Moreover, plaintiff makes no attempt to apply its fair trade minimum prices to sales by retailers to hospitals and industrial clinics since industrial accounts are specifically excluded from plaintiff’s fair trade prices. In this respect the facts of the instant case are clearly distinguishable from Esso v. Secatores, Inc., supra, since in Secatores Esso was attempting to impose its fair trade prices upon sales to commercial accounts by Secatores. A similar distinction was recognized in General Electric Co. v. Hess Brothers, Inc., 155 F.Supp. 57 (E.D.Pa.1957) wherein the court refused to apply the Secatores doctrine on the ground that a specific exemption in General Electric’s fair trade contracts for sales by retailers to General Electric employees and to governmental agencies rendered the Secatores principle inapposite.

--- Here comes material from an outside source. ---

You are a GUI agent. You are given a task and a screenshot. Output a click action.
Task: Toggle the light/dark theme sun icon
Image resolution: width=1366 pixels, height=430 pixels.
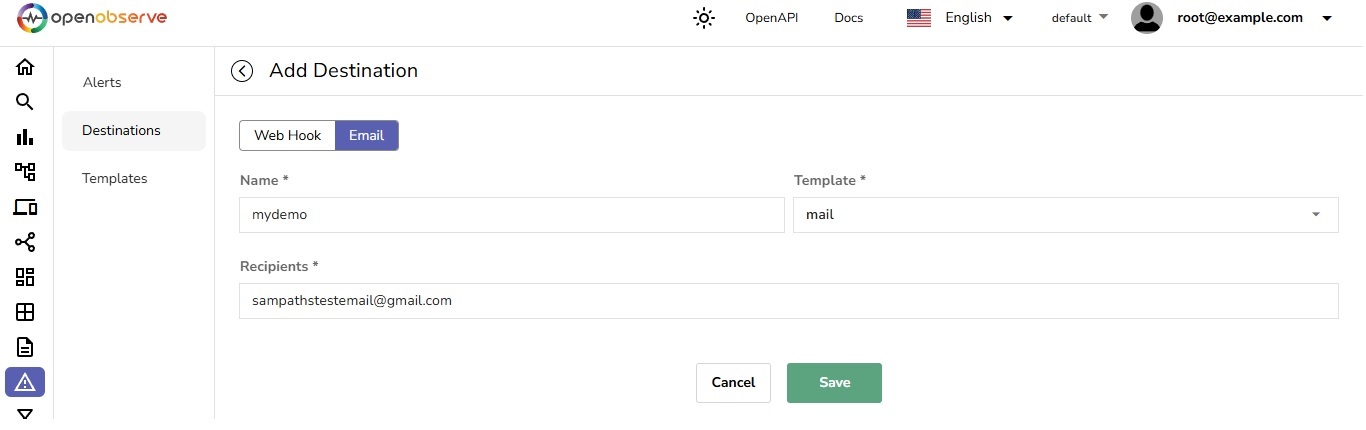pyautogui.click(x=704, y=18)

As for the question of the effect of a seven month lapse of time between the institution of suit and the notice of this motion, the court does not find that such a delay indicates a lack of diligence on plaintiff’s part which should necessarily bar the grant of relief. Plaintiff’s activities in enforcing its fair trade program have been vigorously and diligently pursued. The delay is sufficiently explained by the amount of work required to prosecute faithfully the plethora of fair trade actions brought by Parke Davis & Co. in this court. Defendant’s claim of laches is totally without merit since the delay is sufficiently explained and there is an absence of any evidence of any harm ensuing to the defendant. The plaintiff has neither waived nor abandoned its right to relief. See Parke Davis & Co. v. Jarvis Drug Co., Inc., 208 F.Supp. 350 (S.D.N.Y.1962); Upjohn Co. v. Barbarand Merchandise Corp., 207 F.Supp. 585 (S.D.N.Y.1960); Johnson & Johnson v. Bellmore Sales Corp., 207 F.Supp. 586 (S.D.N.Y.1960).

There appears to be no reason why plaintiff’s injunction should not be granted. Defendant’s acts are in violation of - *940§ 369-b N.Y. General Business Law. Unless enjoined, their continuance pending trial will result in irreparable injury to plaintiff and may lead to the destruction of its fair trade structure and the impairment of its good will. The grant of injunctive relief will not prevent defendant from selling plaintiff’s products. It will merely require that it sell them at the fair trade prices.

The foregoing shall constitute the findings of fact and conclusions of law of the court. The motion for the preliminary injunction is granted. Settle order on notice within two weeks.

. Ҥ 369-a. Price fixing of certain commodities permitted.

“1. No contract relating to the sale or resale of a commodity which bears, or the label or content of which bears, the trade mark, brand or name of the producer or owner of such commodity and which is in fair and open competition with commodities of the same general class produced by others shall be deemed in violation of any law of the state of New York by reason of any of the following provisions which may be contained in such contracts:

“(a) That the buyer will not resell such commodity except at the price stipulated by the vendor.”

. Ҥ 369-b. Unfair competition defined and made actionable.

“Wilfully and knowingly advertising, offering for sale or selling any commodity at less than the price stipulated in any contract entered into pursuant to the provision of section three hundred sixty-nine-a, whether the person so advertising, offering for sale or selling is or is not a party to such contract, is unfair competition and is actionable at the suit of any person damaged thereby.”

. “ (5) Nothing contained in paragraph (2) of this subsection shall make lawful contracts or agreements providing for the establishment'or maintenance of minimum or stipulated resale prices on any commodity referred to in paragraph (2) of this subsection, between manufacturers, or between producers, or between wholesalers, or between brokers, or between factors, or between retailers, or between persons, firms, or corporations in competition with each other.”